> PROBLEM TO WORK ON: Reproduce the line that holds "Task: Enable the > 50 MB size filter" together with all the lines after it up to the end of the entries.
----- PROVIDED ENTRIES -----
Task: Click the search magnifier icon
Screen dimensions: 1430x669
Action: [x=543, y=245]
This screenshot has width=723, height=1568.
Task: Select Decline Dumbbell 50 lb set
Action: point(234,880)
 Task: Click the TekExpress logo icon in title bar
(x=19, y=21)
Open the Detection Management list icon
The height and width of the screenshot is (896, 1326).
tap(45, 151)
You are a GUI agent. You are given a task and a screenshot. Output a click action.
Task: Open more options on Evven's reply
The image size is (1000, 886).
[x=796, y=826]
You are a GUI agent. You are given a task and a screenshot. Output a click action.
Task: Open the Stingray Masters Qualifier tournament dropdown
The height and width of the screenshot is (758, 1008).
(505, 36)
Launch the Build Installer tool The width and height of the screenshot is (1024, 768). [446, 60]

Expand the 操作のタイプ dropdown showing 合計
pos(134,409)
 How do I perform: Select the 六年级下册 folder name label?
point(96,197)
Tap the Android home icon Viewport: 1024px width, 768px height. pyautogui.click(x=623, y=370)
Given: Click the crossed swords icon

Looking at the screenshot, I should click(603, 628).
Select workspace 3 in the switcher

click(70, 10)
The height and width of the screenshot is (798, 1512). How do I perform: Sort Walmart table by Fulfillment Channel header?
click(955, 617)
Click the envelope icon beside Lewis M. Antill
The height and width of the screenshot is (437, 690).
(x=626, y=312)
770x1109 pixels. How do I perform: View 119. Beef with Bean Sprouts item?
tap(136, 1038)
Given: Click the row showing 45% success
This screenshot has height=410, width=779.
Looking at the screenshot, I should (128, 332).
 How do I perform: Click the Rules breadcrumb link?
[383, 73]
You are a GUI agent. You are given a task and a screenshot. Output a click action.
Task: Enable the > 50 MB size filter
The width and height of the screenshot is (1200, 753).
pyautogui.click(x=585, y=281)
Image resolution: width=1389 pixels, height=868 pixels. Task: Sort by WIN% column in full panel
-----
> TASK OUTPUT:
Task: Enable the > 50 MB size filter
The width and height of the screenshot is (1200, 753).
pyautogui.click(x=585, y=281)
Image resolution: width=1389 pixels, height=868 pixels. Task: Sort by WIN% column in full panel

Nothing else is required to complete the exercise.